Carolina Bandinelli, La più brava, Nutrimenti Edizioni 2024, pag. 260.
Non è da tutti – donne e uomini compresi – rendere pubbliche le riflessioni, addirittura la vita più intima, perché potrebbero suscitare stupore, critica: la buona educazione e il senso del pudore le tengono sotto controllo. Carolina Bandinelli crea un personaggio femminile, Emma, portandoci dentro ai suoi pensieri, in un racconto duro, oggettivo, senza sbavature di commozione o di dolore.

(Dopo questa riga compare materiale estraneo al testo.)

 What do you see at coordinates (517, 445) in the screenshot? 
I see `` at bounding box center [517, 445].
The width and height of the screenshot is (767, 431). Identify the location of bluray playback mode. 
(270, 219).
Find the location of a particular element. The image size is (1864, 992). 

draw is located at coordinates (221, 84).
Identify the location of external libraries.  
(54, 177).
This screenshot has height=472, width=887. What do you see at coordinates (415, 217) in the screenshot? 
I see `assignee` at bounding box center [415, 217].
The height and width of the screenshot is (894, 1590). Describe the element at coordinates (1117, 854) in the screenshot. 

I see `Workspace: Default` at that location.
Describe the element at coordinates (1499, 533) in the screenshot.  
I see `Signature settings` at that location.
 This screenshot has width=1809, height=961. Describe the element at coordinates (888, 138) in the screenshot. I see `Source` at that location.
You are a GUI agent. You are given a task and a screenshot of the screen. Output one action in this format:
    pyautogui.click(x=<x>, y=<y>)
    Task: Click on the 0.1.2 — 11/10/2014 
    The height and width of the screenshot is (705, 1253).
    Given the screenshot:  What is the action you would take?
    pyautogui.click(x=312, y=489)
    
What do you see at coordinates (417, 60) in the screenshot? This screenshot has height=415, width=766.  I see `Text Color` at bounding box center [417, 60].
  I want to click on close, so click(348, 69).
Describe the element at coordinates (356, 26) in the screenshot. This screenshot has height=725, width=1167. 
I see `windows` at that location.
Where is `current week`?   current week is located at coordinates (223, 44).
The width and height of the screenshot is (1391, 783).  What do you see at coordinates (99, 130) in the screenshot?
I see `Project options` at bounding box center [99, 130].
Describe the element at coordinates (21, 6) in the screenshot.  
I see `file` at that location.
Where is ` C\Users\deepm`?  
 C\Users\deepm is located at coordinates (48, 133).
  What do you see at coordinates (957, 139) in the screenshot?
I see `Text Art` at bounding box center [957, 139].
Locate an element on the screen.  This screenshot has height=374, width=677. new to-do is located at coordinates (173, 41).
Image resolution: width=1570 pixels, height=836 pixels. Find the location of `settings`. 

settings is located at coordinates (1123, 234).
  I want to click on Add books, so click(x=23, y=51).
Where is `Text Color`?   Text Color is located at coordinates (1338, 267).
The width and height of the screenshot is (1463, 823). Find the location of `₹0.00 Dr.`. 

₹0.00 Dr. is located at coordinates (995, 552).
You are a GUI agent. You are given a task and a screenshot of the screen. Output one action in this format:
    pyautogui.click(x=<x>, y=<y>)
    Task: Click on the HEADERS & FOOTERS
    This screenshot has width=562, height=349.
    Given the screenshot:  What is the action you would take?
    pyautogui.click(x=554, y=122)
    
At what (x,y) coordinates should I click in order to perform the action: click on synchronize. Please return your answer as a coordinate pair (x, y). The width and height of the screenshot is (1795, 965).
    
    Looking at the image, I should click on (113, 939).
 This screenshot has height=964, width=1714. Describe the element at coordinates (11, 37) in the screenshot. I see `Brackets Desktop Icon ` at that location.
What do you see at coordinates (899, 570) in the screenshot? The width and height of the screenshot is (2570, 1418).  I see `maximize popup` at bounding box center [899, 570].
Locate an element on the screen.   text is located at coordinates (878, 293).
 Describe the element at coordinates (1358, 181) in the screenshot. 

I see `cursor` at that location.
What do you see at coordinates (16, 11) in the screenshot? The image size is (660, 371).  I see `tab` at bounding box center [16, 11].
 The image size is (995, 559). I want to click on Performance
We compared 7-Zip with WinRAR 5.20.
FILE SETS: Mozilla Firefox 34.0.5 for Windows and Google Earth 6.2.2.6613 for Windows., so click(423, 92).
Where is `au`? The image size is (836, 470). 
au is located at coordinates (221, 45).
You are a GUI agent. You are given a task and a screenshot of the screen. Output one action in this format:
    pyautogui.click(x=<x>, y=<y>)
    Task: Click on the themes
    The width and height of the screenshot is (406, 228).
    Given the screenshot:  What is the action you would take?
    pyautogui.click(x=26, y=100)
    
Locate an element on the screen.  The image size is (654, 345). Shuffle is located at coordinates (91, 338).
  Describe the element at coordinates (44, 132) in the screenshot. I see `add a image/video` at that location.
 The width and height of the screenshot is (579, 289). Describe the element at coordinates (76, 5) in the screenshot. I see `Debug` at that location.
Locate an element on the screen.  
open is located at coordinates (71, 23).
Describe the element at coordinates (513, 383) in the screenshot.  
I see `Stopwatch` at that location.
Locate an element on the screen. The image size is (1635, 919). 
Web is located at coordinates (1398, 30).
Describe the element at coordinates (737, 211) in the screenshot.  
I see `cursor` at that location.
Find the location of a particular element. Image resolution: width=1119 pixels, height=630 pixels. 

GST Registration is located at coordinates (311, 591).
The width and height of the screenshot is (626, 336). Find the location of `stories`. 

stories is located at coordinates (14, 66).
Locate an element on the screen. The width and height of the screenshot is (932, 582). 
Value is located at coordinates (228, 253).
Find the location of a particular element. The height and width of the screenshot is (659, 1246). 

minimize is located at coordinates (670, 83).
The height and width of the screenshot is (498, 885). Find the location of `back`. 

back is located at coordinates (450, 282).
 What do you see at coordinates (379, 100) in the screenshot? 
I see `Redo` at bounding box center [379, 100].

Il pensiero vola come il vento, basta niente per evocare situazioni, immagini, momenti, ricordi appartenuti al passato, che si insinuano improvvisamente nel presente aprendo finestre su ciò che siamo stati, su quello che ci ha formato. Emma ha trentasei anni, cresciuta a Firenze, vive a Londra e insegna in una università delle Midlands che raggiunge ogni giorno con ore di viaggio: deve prendere il treno da Greenwich a St. Pancras, poi la coincidenza per Coventry, che non deve perdere perché metterebbe e rischio la sua lezione e “quindi teoricamente anche il suo posto di lavoro”. Ha invitato delle amiche a cena e penserà alla spesa mentre torna a casa: è più il tempo del viaggio di andata e ritorno che quello delle ore di lavoro, ne è consapevole, come del fatto ormai accettato di essere una expat che lavora in mezzo ai brexiteers. Alle spalle ha una famiglia separata, con il padre che se n’è andato a vivere con un’altra lasciando lei, il fratellino Ettore e la madre in difficoltà, tanto che la donna si è dovuta appoggiare alla sorella Ada, la zia che ha avuto molto peso nella sua crescita e formazione.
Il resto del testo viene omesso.